A powerful pattern in forecasting is that of model-based anomaly detection during model training. It exploits the inherently iterative nature of forecasting models and goes something like this:

  1. Train your model up to time step t based on data [1,t-1]
  2. Predict the forecast distibution at time step t
  3. Compare the observed value against the predicted distribution at step t; flag the observation as anomaly if it is in the very tail of the distribution
  4. Don’t update the model’s state based on the anomalous observation

For another description of this idea, see, for example, Alexandrov et al. (2019).

Importantly, you use your model to detect anomalies during training and not after training, thereby ensuring its state and forecast distribution are not corrupted by the anomalies.

The beauty of this approach is that

  • the forecast distribution can properly reflect the impact of anomalies, and
  • you don’t require a separate anomaly detection method with failure modes different from your model’s.

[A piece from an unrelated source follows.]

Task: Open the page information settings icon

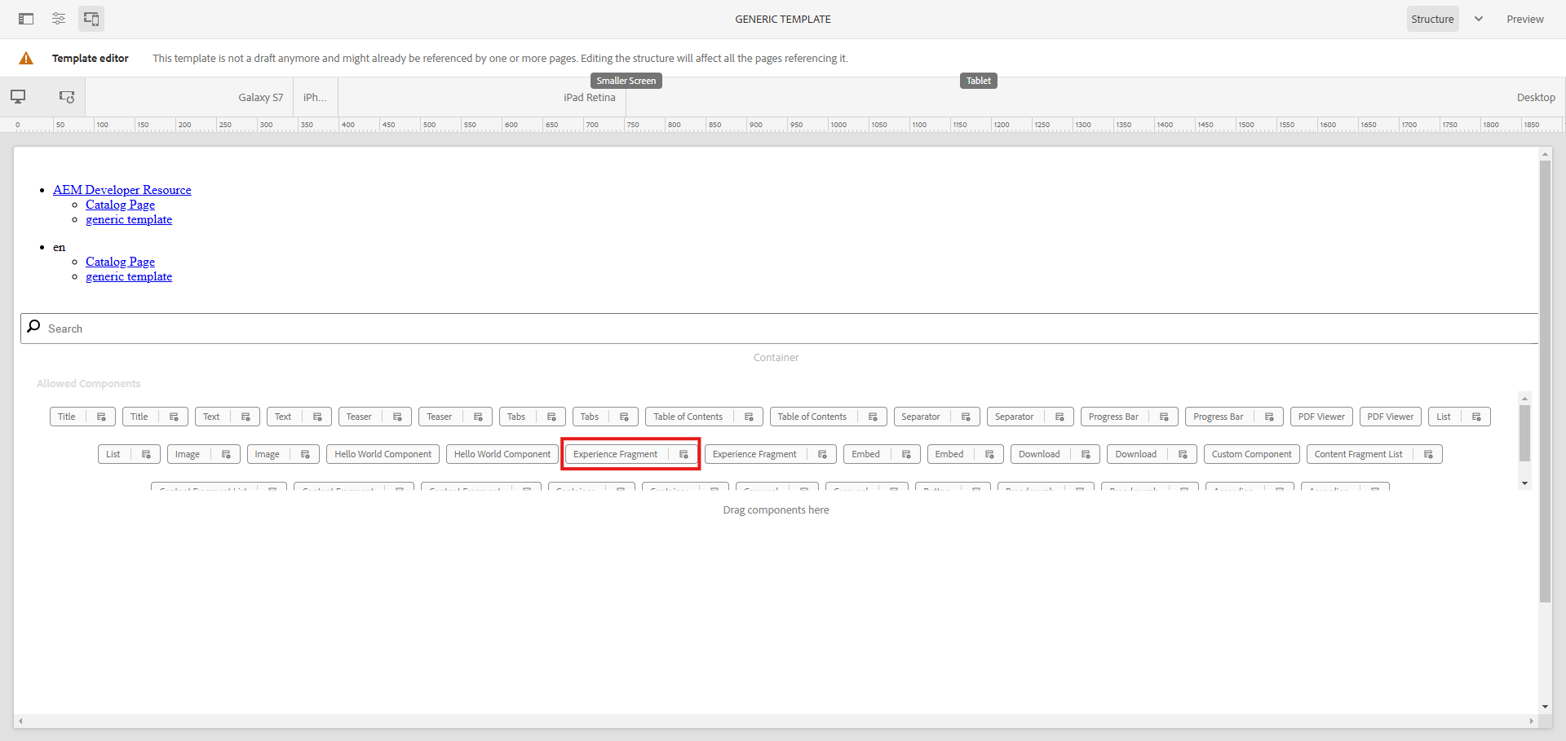Action: click(59, 19)
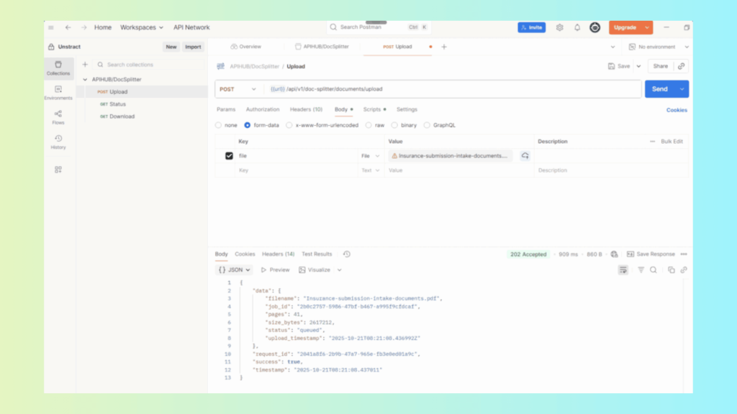Open the JSON format dropdown
Viewport: 737px width, 414px height.
[x=235, y=270]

In contrast, standalone anomaly detection approaches would first have to solve the handling of trends and seasonalities themselves, too, before they could begin to detect any anomalous observation. So why not use the model you already trust with predicting your data to identify observations that don’t make sense to it?

This approach can be expensive if your model doesn’t train iteratively over observations in the first place. Many forecasting models1 do, however, making this a fairly negligiable addition.

But enough introduction, let’s see it in action. First, I construct a simple time series y of monthly observations with yearly seasonality.

set.seed(472)
x <- 1:80
y <- pmax(0, sinpi(x / 6) * 25 + sqrt(x) * 10 + rnorm(n = 80, sd = 10))

# Insert anomalous observations that need to be detected
y[c(55, 56, 70)] <- 3 * y[c(55, 56, 70)]

To illustrate the method, I’m going to use a simple probabilistic variant of the Seasonal Naive method where the forecast distribution is assumed to be Normal with zero mean. Only the \(\sigma\) parameter needs to be fitted, which I do using the standard deviation of the forecast residuals.

The estimation of the \(\sigma\) parameter occurs in lockstep with the detection of anomalies. Let’s first define a data frame that holds the observations and will store a cleaned version of the observations, the fitted \(\sigma\) and detected anomalies…

df <- data.frame(
  y = y,
  y_cleaned = y,
  forecast = NA_real_,
  residual = NA_real_,
  sigma = NA_real_,
  is_anomaly = FALSE
)

… and then let’s loop over the observations.

At each iteration, I first predict the current observation given the past and update the forecast distribution by calculating the standard deviation over all residuals that are available so far, before calculating the latest residual.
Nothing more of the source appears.